Eight profess faith in Christ through evangelistic church partnership
Days before Easter, faith in the Gospel was very much alive as eight new believers made professions of faith through the witness of Inglewood Baptist Church members and Southwestern students in the church’s neighborhood in Grand Prairie. The church partnered with students from professors Matt Queen and Brandon Kiesling’s contemporary evangelism classes for two days of outreach, March 23-24.
More than 80 people participated—some going door to door to share the Gospel in the church neighborhood and inviting people to Easter services, and others praying or serving food in the church’s fellowship hall. The door-to-door teams knocked on 283 doors and made more than 127 contacts.
The church provided literature for approximately 10 teams of three people each, with at least one student and one church member on each team. “That provided the students with opportunities for discipleship and mentoring, as well,” says Inglewood Senior Pastor Shawn Paschal. “Each student had the opportunity to share the Gospel. It was pretty awesome.”
Over the course of the weekend, Master of Divinity student Larry Carpenter and his team witnessed six professions of faith. At the team’s first stop, Salvador and one of his neighbors were outside tinkering with a mop and bucket. “I walked over and asked if that apparatus was something that he invented,” says Carpenter. “He laughed, and we began a low-key, relaxed dialogue about life and faith, and about his two precious grandsons.
“Salvador shuffled his feet and concluded that his Catholic beliefs did not motivate his spiritual senses very much, and he certainly had never asked Jesus Christ to come into his heart,” Carpenter says. Carpenter told Salvador that, as the family patriarch, he could lead his grandchildren to a spiritual awakening.
Carpenter asked if he would like to accept Christ as his savior, but Salvador pointed to his grandchildren and said, “Little too busy; maybe not tonight.” They engaged in more conversation, mainly centered around the importance of his grandchildren growing up with a connection to their grandfather in a spiritual sense.
“I asked him again if he would take my hand and invite Jesus Christ into his heart,” Carpenter says. Under conviction from the Holy Spirit, Salvador responded, “Yes, I will!’”
Later that evening, the team met two women—a mother and daughter. “The daughter, Rita, was enthusiastic about sharing her belief in Jesus Christ and how she had a personal relationship with Christ,” Carpenter recalls. “She went on to say they attended the Church of Christ there in their local neighborhood.”
Carpenter asked Rita if her mother had accepted Christ as her personal savior. Rita said her mother was a devout Catholic and felt no need to acknowledge Jesus Christ as the way to salvation.

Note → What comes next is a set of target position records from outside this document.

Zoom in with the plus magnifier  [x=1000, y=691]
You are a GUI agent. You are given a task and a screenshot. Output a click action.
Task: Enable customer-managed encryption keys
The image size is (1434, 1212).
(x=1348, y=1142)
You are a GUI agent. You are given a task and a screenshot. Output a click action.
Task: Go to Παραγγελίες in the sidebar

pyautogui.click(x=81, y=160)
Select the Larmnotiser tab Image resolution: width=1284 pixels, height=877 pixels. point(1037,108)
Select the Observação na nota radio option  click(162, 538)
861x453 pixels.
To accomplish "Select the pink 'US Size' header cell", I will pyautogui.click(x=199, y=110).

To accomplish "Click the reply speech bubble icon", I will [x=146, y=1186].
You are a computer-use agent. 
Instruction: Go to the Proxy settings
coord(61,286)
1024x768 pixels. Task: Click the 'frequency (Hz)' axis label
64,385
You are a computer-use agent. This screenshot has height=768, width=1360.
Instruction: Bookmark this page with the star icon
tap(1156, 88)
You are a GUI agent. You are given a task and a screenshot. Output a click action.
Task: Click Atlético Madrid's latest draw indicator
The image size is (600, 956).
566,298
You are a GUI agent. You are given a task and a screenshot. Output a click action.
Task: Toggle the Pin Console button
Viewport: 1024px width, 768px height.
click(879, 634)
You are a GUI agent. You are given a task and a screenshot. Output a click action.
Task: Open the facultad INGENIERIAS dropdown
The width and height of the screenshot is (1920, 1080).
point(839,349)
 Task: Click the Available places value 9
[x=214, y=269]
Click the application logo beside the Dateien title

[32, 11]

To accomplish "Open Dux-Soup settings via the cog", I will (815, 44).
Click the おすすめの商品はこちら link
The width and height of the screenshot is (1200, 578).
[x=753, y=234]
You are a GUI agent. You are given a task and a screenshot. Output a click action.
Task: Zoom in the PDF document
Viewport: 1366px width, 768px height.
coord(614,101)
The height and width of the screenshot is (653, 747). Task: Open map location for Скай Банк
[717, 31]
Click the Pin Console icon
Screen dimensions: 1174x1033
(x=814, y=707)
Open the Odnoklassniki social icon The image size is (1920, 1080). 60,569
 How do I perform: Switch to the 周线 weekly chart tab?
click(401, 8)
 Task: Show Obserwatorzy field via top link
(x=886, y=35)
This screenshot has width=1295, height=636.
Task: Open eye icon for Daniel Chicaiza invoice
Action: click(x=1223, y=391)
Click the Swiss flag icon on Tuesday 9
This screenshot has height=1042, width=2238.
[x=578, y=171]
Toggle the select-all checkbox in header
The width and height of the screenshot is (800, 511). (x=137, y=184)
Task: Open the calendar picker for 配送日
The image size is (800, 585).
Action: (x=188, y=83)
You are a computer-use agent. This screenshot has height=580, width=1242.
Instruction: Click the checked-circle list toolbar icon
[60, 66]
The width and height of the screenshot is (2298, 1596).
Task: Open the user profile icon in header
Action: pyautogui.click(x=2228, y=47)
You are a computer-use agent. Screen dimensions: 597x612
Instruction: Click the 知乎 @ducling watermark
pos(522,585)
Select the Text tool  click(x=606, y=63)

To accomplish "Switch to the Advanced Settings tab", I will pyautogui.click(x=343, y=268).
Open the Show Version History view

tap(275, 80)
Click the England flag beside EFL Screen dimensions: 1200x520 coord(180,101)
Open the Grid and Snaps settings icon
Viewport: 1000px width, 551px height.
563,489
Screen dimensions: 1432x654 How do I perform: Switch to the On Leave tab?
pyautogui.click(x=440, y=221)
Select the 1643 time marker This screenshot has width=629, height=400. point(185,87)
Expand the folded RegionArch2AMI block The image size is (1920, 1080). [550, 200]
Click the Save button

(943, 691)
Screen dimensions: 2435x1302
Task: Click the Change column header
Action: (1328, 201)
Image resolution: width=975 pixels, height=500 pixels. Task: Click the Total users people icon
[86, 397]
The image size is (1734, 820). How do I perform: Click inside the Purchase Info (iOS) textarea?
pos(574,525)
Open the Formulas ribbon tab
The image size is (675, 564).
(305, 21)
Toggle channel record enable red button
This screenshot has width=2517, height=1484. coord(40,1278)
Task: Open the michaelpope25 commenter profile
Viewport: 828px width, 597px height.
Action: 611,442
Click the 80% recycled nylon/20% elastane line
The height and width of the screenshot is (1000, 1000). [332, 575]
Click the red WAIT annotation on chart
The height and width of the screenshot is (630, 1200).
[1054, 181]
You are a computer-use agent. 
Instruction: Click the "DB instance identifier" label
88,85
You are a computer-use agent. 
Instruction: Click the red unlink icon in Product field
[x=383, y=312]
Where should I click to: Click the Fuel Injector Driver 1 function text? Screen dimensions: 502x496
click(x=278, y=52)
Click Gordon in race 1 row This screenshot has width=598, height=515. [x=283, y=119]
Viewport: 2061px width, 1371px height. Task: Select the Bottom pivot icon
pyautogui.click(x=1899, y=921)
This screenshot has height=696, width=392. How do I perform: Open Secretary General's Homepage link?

“I bowed in front of her mother on both knees and grasped her hands and asked if I could pray for her health and wellbeing,” Carpenter says. “As I prayed, grasping her soft and gently aging hands, and Rita translated, I felt the presence of Christ’s love.
“I asked Rita to please translate and ask her mother if she would accept Jesus Christ into her heart, and allow me to pray for her again this very moment. [Her mother] smiled and acknowledged ‘yes,’ and I heard Rita express a sigh of relief.”
At another home, two women were in their front yard, working on a large vehicle. The team invited this mother/daughter pair to Inglewood’s Easter service and offered to pray with them.
“The mother was a member of the Mormon church, but she did not attend regularly,” Carpenter recalls. “The daughter was not attending anywhere, and I asked her if she had ever taken the step to invite Jesus Christ into her heart.”
When she said “no,” Carpenter asked her softly if she would like to pray “and know for certain that her eternity could be secure.” Without hesitation, she said “yes.” Carpenter recalls, “All five of us were beaming!”
Paschal says evangelism has been ingrained in Inglewood Baptist Church over the years, adding that the partnership with Southwestern strengthens that outreach. “We shared with Catholics, we shared with Jehovah’s Witnesses, we shared with Buddhists, and many who were irreligious altogether,” Paschal says.
“It’s our job to be the messengers. We can open the doors, but it’s up to God to open the hearts.”